KONDA yönetim Kurulu Başkanı Tarhan Erdem;

Gezi’de partiler işe bulaşmasın diye mücadele eden insanlar var. Bunu nasıl okumak lazım?


Siyaset varken, başkaları siyaset yapıyor. Yani sokaktakiler onu saymıyor. Bu, çoktan beri böyle. Ama basın “CHP, MHP var” diye ısrar ediyor. O varsaydıklarımız aslında yok.

Neden yok?

Siyaset yapmadıkları için! “İktidar ne yaparsa yapsın yanlış” diye siyaset yapmaya çalıştılar. Böyle yaparsanız, buraya düşersiniz! Sonra Sırrı Süreyya Önder çıkar ve size “Ambulansın arkasından giden araba” der. Bu ne demek? Kadıköy’de piknik yapacaktın, oraya getirmek istedin ki “Ben yapıyorum” diyebilesin. Hâlbuki alakası yok!

Alanda sadece muhalefet partileri mi var ki böyle diyorsunuz?

Hayır. AK Partililer de alanda. Çünkü başbakanlarının halkın yaşam tarzına karşımasına, tek tip insan yaratma fikrine karşılar. İktidarın tavrına karşı farklı kesimler var ama mesele şu: İnsanların oy verdiği partiler bunlara sessiz kaldığı için insanlar tavırlarını kendileri koydu. Bundan daha iyi siyaset olmaz ki! Bugün herkes biliyor ki, iktidarın bazı sözleri, davranışlarına karşılar, bunun için 7 gündür direniyorlar. Bunu duymayan var mı? Hayır. Ama şimdi Türkiye’nin her yerinde duyuldu. Başbakan “Yüzde 50’yi zor evde tutuyorum” diye ağzından kaçırdı. Hani yüzde 100’ün hükümetiydin, oldu mu şimdi?

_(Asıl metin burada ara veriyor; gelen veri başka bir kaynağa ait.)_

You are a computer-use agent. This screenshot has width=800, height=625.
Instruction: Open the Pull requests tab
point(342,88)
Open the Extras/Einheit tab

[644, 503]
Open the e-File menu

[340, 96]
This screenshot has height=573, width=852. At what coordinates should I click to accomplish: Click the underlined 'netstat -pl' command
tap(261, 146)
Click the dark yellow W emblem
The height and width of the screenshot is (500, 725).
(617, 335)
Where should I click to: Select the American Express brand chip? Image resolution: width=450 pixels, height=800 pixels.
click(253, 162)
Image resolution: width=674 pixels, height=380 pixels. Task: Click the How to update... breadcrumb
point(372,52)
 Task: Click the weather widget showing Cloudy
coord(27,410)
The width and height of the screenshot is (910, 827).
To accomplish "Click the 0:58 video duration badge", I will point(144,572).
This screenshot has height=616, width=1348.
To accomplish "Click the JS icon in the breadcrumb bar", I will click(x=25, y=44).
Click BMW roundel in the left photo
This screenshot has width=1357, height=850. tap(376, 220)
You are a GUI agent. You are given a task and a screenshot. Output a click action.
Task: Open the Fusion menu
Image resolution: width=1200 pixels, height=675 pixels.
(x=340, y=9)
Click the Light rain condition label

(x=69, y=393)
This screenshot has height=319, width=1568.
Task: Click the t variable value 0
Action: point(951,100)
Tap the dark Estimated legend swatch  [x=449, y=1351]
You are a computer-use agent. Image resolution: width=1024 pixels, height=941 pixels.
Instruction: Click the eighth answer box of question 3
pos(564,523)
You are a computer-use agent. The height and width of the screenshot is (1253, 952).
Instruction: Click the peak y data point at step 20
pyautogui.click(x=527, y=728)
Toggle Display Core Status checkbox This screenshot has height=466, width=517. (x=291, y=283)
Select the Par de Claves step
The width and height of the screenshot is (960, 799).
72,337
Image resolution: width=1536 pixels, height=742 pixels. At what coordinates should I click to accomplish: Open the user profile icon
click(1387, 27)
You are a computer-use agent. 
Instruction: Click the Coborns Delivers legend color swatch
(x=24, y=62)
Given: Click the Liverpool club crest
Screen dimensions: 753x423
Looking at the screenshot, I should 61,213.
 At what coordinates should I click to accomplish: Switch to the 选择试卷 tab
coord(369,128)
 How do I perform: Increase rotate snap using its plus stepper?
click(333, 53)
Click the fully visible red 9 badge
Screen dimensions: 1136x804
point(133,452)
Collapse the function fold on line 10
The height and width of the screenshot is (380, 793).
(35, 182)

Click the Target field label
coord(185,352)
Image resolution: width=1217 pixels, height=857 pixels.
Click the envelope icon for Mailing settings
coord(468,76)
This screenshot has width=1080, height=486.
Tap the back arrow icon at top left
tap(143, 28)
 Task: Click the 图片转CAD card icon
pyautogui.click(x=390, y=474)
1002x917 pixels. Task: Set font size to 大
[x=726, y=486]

Buradan yeni bir siyasal oluşum bekler misiniz?

Halk bunu ilk kez yapmıyor. 2002’de TBMM’de olan tüm partileri Meclis dışı bıraktı. Dışarıdaki iki partiyi getirdi. İkisinin çok farklı yönleri var. Ama siyaset boşluk kaldırmaz. O alandan parti çıkmaz ama parti ihtiyacı doğar.

Olanlar ne anlatıyor?

Herkes “hiçbir şey gençliğin umurunda değil” sanıyordu ve öyle olmadığını gördü. Bir de baktınız ki, apolitik sandığınız gençlik 10 yıl vekillik yapmış gibi konuşuyor! Bunun değerini bilmek, halka güvenmek ve “Halk ne olursa olsun Erdoğan’a verir” diye düşünmemek lazım.

Vermeyecek mi diyorsunuz?

Hayır, öyle demiyorum. “Seçim günü bugünü hatırlayın” diyorum. Halk seçim günü geldiğinde, o güne kadar ortaya ne koymuşsan onun doğrusunu verir.